The TIF procedure appeared to be more effective than PPIs in controlling symptoms in 64% of patients whose GERD-HRQL scores at 2 years were at least 50% better than those at baseline on PPIs. Moreover, TIF achieved an effective control of heartburn in 93% of patients and resulted in complete elimination of the need for antisecretory medication in 71% of patients. Heartburn is the most prevalent and troublesome symptom of GERD, and its elimination has been associated with improved wellbeing of patients [3537]. The effective elimination of heartburn and increased dietary choices and lifestyle activities sustained higher patient’s satisfaction with the TIF procedure. These initial long-term results suggested that patients experienced a sustained higher quality of life after TIF than they had on PPI therapy.

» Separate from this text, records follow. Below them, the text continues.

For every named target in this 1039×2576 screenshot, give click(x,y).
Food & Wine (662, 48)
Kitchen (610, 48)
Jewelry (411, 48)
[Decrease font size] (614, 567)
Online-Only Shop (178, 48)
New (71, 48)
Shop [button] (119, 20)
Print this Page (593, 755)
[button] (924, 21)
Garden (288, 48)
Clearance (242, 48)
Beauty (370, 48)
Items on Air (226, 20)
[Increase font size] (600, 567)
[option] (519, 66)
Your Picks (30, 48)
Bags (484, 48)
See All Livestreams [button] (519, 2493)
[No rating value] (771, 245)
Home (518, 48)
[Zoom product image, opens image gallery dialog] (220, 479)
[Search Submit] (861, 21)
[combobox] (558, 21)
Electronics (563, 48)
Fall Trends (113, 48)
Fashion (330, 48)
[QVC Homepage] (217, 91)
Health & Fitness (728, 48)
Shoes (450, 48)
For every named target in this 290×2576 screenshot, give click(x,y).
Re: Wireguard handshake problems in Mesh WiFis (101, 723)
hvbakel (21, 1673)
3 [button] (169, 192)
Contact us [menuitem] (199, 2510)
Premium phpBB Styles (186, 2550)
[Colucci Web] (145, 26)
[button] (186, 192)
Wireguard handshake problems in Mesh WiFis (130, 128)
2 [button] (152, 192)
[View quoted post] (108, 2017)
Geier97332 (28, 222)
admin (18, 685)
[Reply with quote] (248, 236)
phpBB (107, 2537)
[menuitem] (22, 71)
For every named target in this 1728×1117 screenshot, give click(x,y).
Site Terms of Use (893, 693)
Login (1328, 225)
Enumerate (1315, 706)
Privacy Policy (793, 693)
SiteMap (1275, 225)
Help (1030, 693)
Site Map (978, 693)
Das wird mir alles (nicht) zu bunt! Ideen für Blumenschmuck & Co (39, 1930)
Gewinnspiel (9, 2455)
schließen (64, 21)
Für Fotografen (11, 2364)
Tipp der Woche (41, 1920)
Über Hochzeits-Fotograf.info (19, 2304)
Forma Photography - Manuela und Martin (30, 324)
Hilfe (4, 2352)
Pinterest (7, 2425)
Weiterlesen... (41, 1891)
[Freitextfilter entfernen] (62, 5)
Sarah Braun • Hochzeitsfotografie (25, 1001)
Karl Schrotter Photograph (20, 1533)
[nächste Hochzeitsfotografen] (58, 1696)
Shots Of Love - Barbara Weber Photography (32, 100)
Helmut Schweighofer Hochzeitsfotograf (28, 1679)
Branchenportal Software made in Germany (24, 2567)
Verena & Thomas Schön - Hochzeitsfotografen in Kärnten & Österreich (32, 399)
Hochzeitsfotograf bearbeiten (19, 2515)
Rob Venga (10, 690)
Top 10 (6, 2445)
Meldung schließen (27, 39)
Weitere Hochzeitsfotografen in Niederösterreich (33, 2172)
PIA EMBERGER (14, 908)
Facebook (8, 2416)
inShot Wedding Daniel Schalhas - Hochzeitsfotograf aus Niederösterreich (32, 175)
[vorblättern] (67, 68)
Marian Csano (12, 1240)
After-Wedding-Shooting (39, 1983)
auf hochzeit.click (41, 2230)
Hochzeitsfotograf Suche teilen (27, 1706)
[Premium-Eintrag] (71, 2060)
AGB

The maintenance of the geometric aspects and tight-to-moderate adherence of the fundoplications in the majority of patients during 2 years was supportive of the long-term durability of TIF. The 27% and 14% decrease during 2 years in the median length and circumference, respectively, could have been overestimated by the presence of edema at the time of intraoperative measurements. Therefore, if we take the measurements without edema at 3 months, the decrease of 0.5 cm and 10 degrees during the ensuing 2 years was small and not significant. Moreover, the elimination of small hiatal hernia in 60% of patients was durable and effective in sustaining the antireflux functions of TIF and promoted a 55% higher healing rate of esophagitis than on PPIs. EsophyX continues to be the only transoral device that is capable of reducing small hiatal hernia [17]. Because the healing of esophagitis requires reduced acid exposure, the progression of healing in those patients who had normal pH at 1 year could be an objective indication of a sustained and effective reflux control by TIF.

Although the presented 2-year results were encouraging, they had a limited value for generalization because of the small study population and the exclusion of patients who required retreatment. A multicenter study is currently underway to evaluate the long-term efficacy of TIF in eliminating symptoms and normalizing acid exposure.